Page excerpt
After considering a number of the authorities including some of those referred to above, the Court said[18]:

"All of these cases show that there is no universal answer to the question of what is meant by transit.  It is a matter of construing the words used in the particular contract, and applying them to the facts.  In the present case, there was no cartage contract.  The contract was for the hire of men and machinery …  The policy in s 1(b) expressly covers the property of the insured at the premises and there can be no doubt that the grinder was at the premises … at the time it suffered damage.  It had been in transit from the old premises to the new, but it had not only arrived inside the new premises, but it had been unloaded from the forklift and deposited on planks of timber on the floor of the premises.  The subsequent re-positioning does not seem to fall readily within the ordinary meaning of 'transit'."

[14][1995] 1 NZLR 641.

[15]At p. 645.

[16][1963] 2 Lloyds Report 293.

[17][1965] 1 Lloyds Report 139.

[18]At p. 646.

  1. Insofar as the ordinary meaning of the word "transit" is concerned the Oxford Concise Australian Dictionary states that it means "The act or process of going, conveying, or being conveyed, especially over a distance".

  1. Accordingly it appears to me that there is some weight in the submission made by Mr Klempfner that the authorities, although they do normally concern issues related to marine insurance or transport insurance establish that the expression "in transit" relates to the movement of goods for the purposes of transport.  Mr Klempfner submits that this is a crucial consideration in the determination of this appeal.  In this regard he relies upon Legal and General Insurance Australia Limited v Eather[19] where Kirby P (as he then was) summarised three general rules that are taken to guide courts in the construction of insurance polices:

"The first is that, wherever possible established constructions, laid down by courts of high authority, should be followed to ensure the uniform interpretation of terms of insurance policies, which are commonly repeated.  This rule is founded on the obvious good sense of providing, in a worldwide market of common contracts, an objectively ascertainable and commonly known or knowable dictionary by which the respective rights and obligations of insurers and insured can readily be found.

Secondly, where there is doubt as to the meaning of a policy, particularly in respect of terms contained in standard printed forms proffered by the insurer to the insured, courts, if not otherwise able to resolve the ambiguity, will construe the policy contra proferentem.  This principle is grounded in the substantially superior position enjoyed by the insurer to specify, and where necessary amend, the standard terms on which it offers indemnity to its insured.

Data provided
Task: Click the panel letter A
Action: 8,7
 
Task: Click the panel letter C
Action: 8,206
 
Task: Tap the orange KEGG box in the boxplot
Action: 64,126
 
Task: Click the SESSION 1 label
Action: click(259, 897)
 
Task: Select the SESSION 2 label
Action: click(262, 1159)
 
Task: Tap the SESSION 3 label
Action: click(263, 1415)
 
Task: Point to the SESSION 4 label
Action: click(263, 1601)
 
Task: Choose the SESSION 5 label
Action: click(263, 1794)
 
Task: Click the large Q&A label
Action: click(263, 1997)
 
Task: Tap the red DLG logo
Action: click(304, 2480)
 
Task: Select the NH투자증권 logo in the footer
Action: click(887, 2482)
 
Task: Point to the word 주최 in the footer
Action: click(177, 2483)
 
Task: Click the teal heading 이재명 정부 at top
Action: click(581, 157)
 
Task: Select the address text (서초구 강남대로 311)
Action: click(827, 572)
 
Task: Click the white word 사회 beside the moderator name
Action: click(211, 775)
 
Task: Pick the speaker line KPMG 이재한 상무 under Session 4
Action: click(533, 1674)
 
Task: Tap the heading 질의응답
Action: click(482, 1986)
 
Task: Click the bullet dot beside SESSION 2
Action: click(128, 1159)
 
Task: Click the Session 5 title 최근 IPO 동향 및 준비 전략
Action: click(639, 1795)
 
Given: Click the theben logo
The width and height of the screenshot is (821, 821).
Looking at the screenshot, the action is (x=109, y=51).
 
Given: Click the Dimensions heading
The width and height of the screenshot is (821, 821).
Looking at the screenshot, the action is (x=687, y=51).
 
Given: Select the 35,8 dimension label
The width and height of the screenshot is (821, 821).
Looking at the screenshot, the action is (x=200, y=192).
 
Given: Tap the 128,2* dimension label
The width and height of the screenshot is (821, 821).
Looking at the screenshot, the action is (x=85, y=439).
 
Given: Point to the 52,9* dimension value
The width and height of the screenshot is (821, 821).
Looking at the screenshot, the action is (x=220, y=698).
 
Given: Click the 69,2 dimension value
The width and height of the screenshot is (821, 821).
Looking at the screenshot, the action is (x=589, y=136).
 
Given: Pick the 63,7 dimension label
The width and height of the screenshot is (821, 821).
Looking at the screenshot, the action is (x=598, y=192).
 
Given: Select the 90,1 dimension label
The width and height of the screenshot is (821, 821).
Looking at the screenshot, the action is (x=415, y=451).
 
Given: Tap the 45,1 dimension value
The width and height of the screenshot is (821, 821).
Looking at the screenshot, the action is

Task requirements
a: In the judgment excerpt, how does the Oxford Concise Australian Dictionary define "transit"?
b: Continue the judgment excerpt from the point where it stops.
The entries were taken from a separate source.

Results
a: "The act or process of going, conveying, or being conveyed, especially over a distance."

b:
Thirdly, insurance policies will be construed in their commercial and social setting and having regard to their purposes.  If one construction strikes fundamentally at the purpose of the policy, which is to spread the risk insured against, whilst another construction that is reasonably available would effect that purpose, the latter will be preferred."

[19](1986) 6 NSWLR 391 at 394.

  1. Mr Klempfner submits that the words “in transit” have a specific commercial meaning, namely the carriage of goods from one place to another for the purposes of transportation.  Thus he submits that there is manifest ambiguity in relation to the expression "in transit" upon a proper analysis of the policy.  He submits that in the factual circumstances of the loss of the jewellery by Patterson the goods cannot be said to be in transit within the usual meaning of those words as applied by the Courts.  In such circumstances the use of the word "transit" in Condition 9(b) is, he submits, ambiguous and should be read against QBE.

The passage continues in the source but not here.